The answers will probably become more clear as more data comes in. But as we wait on that data, are there things we can do to make the roads safer?
Are Safe Driving Cars the Answer?
The increase in deaths also comes at a time of great discussion of self-driving cars. Some estimates show that by 2020, there will be 10 million self-driving cars on the roads – Another report claims that if every car on the road were self-driving, a million lives a year could be saved.
But other reports note that when self-driving cars are on the road with human drivers, the results may not be positive, because self-driving cars are so careful, they act in unanticipated ways that the rest of us would not expect, (for example, leaving huge amounts of space between themselves and the cars in front of them, or yielding when a human driver would not do so).
Other Forms of Transportation to Prevent Traffic Fatalities
Other proponents believe that the answer to fewer traffic fatalities may be not in safer cars, but in alternative modes of transportation. New York has proposed a trolley system, and Raleigh is considering a light rail system. But any means of transportation carries the potential for injury or death, as seen by recent Amtrak train incidents.

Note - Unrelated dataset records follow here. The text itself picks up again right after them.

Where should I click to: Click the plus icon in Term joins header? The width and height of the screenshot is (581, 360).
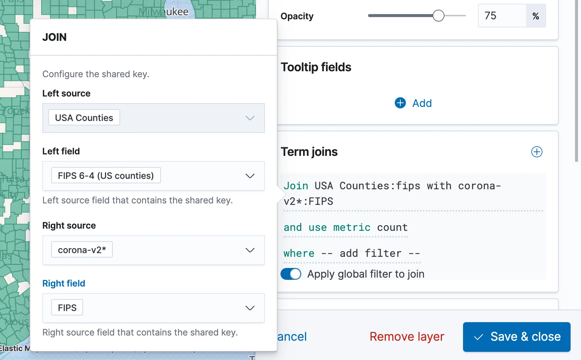coord(536,152)
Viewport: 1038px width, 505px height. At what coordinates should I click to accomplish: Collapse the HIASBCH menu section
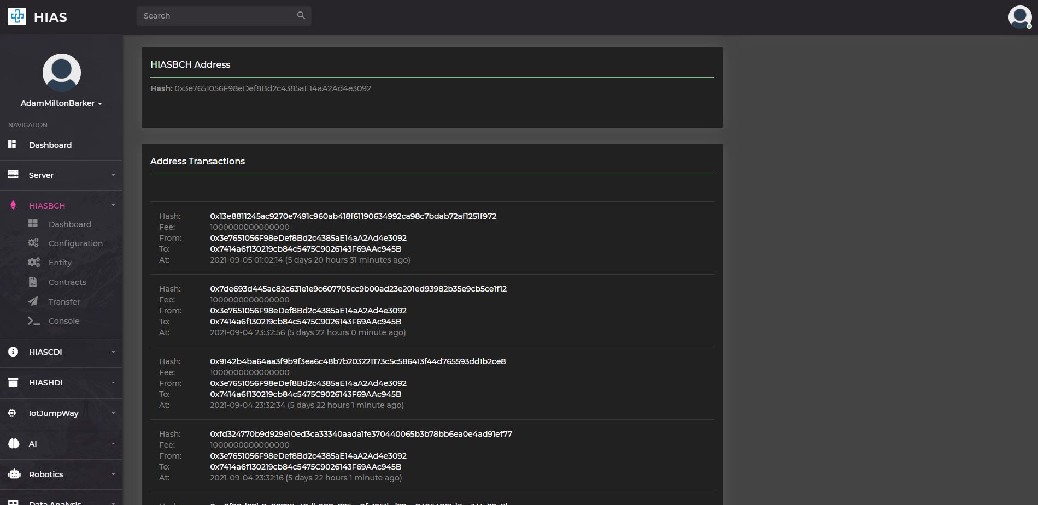(x=61, y=205)
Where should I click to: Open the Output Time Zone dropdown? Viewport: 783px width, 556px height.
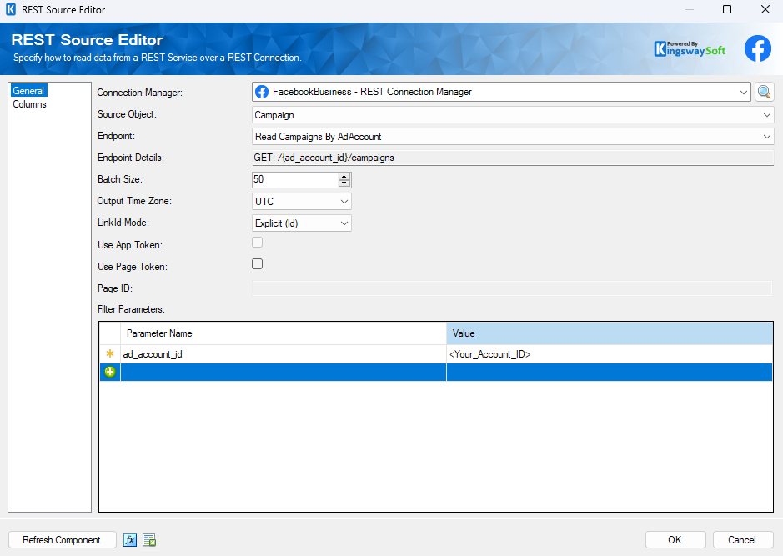(x=342, y=201)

While engineers and city planners try to build a better mouse-trap, we must realize that none of us will ever be 100% safe from injury. We should be vigilant, practice defensive driving and never drive drunk or while distracted. But even the most vigilant driver cannot avoid every accident. We talk to people every day who have done nothing more than stop at a red light when they were rear-ended, and there is simply no way to avoid that. In fact, if you look at our Case Results pageyou will find that most of the accidents our clients are involved in could not have been avoided by anything our client could possibly have done.
One way to get bad drivers off the streets is for police and district attorneys to cite drivers who are at fault in collisions. It is very common for police to not issue a citation to at-fault drivers in collisions when they admit fault. This is understandable; officers don’t want to spend time in traffic court, and it may be unseemly to hand a driver a ticket while he stands on the side of the road waiting for a tow truck to pick up his vehicle, or for an ambulance to take him to the doctor (drivers of at fault vehicles get hurt too). And even when officers cite drivers, district attorneys often dismiss the charges if the driver can show that his insurance has taken care of the other driver’s vehicle repairs. But when at fault drivers are not given tickets, the result is often that bad drivers are more likely to remain on the road.
If you are hurt in an accident, it is important to pursue your legal rights. You should expect the other driver or his insurance to repair your vehicle, pay for your rental, and in many cases, pay you diminished value for the loss of value in your vehicle (because when you try to sell the car, the car may be worth less because it has been in an accident. And on your bodily injury claim, you should be compensated for your medical bills, your pain and suffering, your wage loss, and usually, even for your mileage to and from doctor’s appointments. By pursuing your rights, you are not being greedy. You are seeking the justice you deserve, and in doing so, you are making it more likely that the other driver will pay a price and learn to be more careful before getting on the road again.